MIT Technology Review 4/2022
S. 34
Titel
Proteine
Struktur des Proteins „Q10303“ der Spalthefe S. pombe – eines von 20 entschlüsselten Proteinen, das DeepMind bei der Vorstellung von Alphafold2 veröffentlichte.
Struktur des Proteins „Q10303“ der Spalthefe S. pombe – eines von 20 entschlüsselten Proteinen, das DeepMind bei der Vorstellung von Alphafold2 veröffentlichte.
Bild: DeepMind

Die Kunst der Faltung

AlphaFold berechnet die äußerst komplexen 3D-Strukturen von Proteinen. DeepMind hat damit gezeigt, was möglich ist, wenn KI und Biologie zusammenwachsen.

Will Douglas Heaven (Übersetzung: Wolfgang Stieler)

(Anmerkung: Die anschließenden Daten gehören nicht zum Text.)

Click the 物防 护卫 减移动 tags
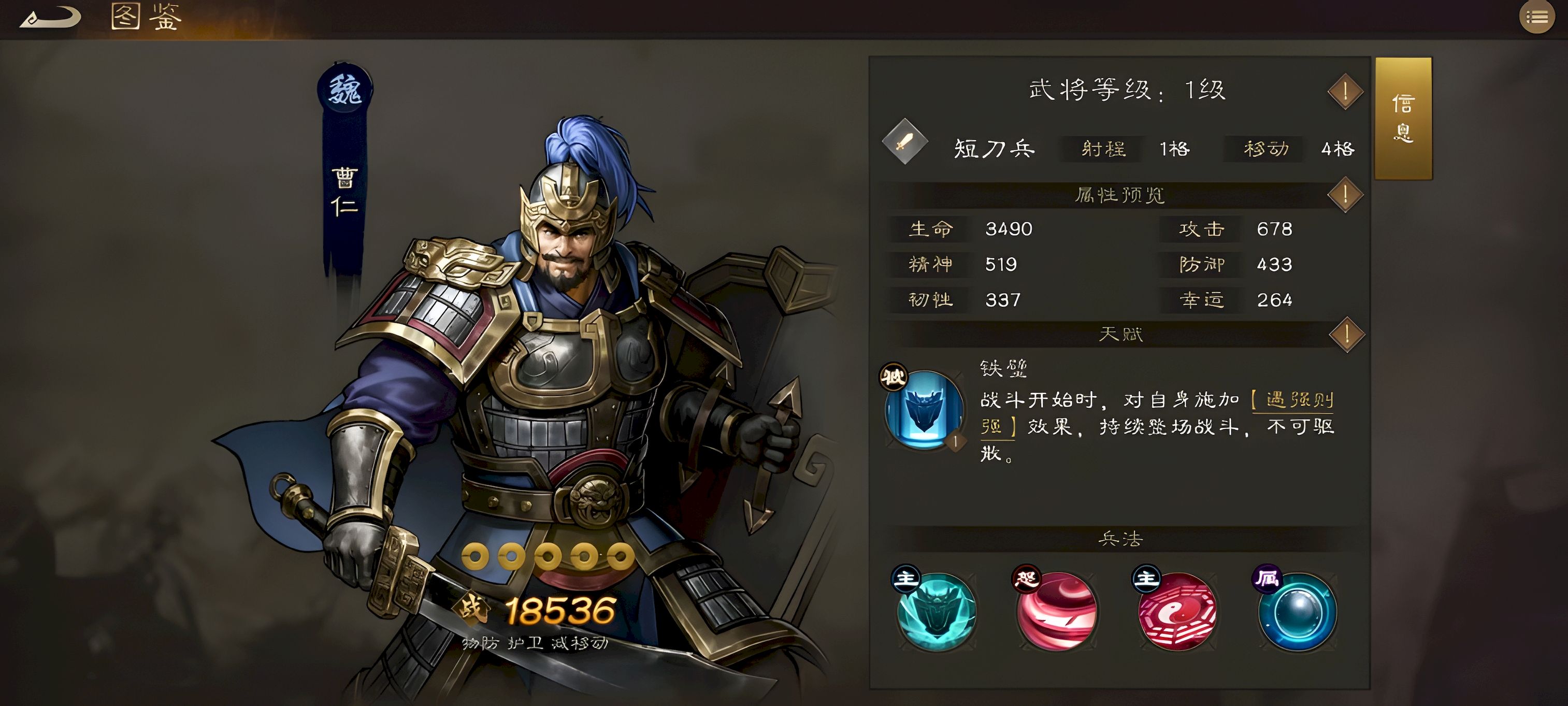 535,643
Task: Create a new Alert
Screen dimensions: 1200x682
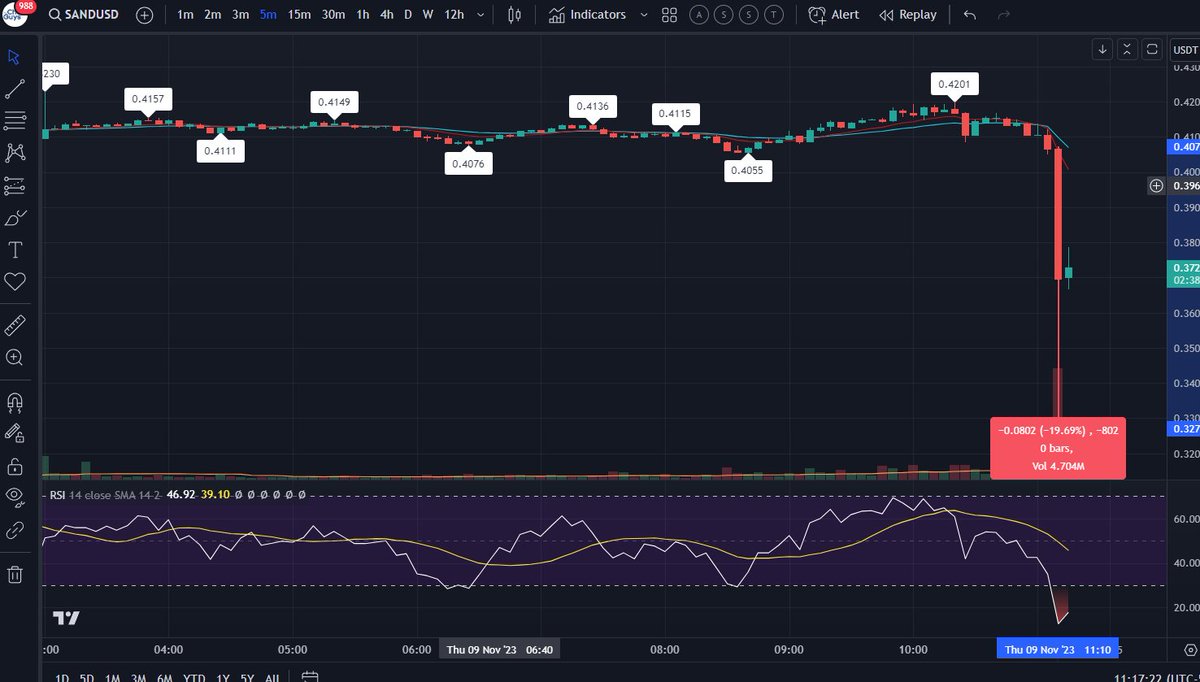Action: click(x=833, y=14)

Als Demis Hassabis, CEO und Mitbegründer von DeepMind, im März 2016 in Seoul war, konnte er zusehen, wie die KI seines Unternehmens Geschichte schrieb. AlphaGo, ein Computerprogramm, das darauf trainiert wurde, das Brettspiel Go zu beherrschen, gewann gegen den koreanischen Top-Profi Lee Sedol in fünf Runden mit 4:1.

Doch während das DeepMind-Team noch feierte, dachte Hassabis bereits an eine noch größere Herausforderung. Hassabis war sich sicher, dass die Technologie bereit war, sich einem der wichtigsten und kompliziertesten Rätsel der Biologie zu stellen, das Forscher seit 50 Jahren zu lösen versuchen: der Vorhersage der Struktur von Proteinen.